Excitement and adrenalin shot skyhigh as we neared the rapids standing up, and then we hit ’em. Immediately, I mean instantly, the poles were ripped from our hands as they caught between rocks, and we rushed along helplessly out of control. Within minutes we smashed into a huge rock (one that I know personally), and stuck solid with the backend facing upstream while waves of water rushed around each side. Fortunately, enough of the rock was above the surface to hold both of us, so we climbed off and pushed at the raft to cut her loose.

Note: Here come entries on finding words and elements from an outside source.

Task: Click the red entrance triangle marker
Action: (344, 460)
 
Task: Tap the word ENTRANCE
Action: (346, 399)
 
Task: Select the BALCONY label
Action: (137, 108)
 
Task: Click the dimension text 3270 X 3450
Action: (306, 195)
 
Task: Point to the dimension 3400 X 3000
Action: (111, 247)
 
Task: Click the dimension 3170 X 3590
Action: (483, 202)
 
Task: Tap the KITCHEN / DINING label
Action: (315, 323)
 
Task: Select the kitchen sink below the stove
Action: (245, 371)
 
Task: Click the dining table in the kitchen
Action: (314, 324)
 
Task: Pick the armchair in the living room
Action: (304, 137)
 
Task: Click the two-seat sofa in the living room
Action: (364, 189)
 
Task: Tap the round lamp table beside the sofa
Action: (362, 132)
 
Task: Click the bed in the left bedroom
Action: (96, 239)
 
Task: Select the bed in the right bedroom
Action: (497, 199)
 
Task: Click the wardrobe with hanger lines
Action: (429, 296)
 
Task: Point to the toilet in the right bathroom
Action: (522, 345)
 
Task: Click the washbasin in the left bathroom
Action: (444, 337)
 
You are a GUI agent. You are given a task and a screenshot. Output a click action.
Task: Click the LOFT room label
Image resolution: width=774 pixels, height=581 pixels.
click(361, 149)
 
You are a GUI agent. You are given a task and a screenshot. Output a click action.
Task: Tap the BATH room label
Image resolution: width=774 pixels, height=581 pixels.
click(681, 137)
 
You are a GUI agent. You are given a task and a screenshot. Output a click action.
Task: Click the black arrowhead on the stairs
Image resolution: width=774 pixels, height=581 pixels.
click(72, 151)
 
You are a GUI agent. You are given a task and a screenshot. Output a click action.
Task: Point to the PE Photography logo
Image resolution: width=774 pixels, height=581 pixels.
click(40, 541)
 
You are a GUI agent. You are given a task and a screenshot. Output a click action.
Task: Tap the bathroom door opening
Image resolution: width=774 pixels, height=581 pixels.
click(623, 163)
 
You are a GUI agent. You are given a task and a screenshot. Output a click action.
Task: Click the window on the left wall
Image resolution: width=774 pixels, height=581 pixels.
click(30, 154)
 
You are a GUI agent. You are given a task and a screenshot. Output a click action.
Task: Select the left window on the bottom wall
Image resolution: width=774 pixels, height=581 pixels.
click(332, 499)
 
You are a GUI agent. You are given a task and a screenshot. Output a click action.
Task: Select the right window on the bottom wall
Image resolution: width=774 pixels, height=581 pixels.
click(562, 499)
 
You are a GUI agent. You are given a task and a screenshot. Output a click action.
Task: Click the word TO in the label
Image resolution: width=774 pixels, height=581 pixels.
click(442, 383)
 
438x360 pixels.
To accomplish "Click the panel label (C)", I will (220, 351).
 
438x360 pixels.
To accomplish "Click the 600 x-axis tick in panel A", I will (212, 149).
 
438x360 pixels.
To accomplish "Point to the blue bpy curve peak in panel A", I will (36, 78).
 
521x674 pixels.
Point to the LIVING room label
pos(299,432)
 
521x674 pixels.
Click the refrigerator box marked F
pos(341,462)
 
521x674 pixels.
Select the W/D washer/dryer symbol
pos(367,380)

Next, the physical laws of nature took over as the strong current whipped the raft to the right and around the rock, and she was off and running. I gotta credit my brother for quick thinking because he jumped on the raft as it spun by while I stood abandoned on the big rock (that one I know personally). Instinct kicked in, and I jumped. I missed. Half way anyway. My chest barely made the edge of the backend of the raft with most of me in the water. Grabbing me by the back of my jacket, my brother dragged me aboard. The balance of the ride was without incident, except without poles our only choice was to tear off part of the raft to paddle up the Sebec and out of the rushing current.

It was a struggle getting 100 feet upstream considering we were shivering wet and ice cold with chattering teeth. Eventually we succeeded and about 20 minutes later we tied the raft to shore just as our friend arrived. The trek to the old swimming hole would have to wait another day.

Jim's handwritten signature

P.S. That rock that I knew personally was 9 feet high and usually standing in a foot of water by the end of summer. I’ve climbed and jumped from it many times before and since, so I know the water was 8 feet deep when I made the leap of my life.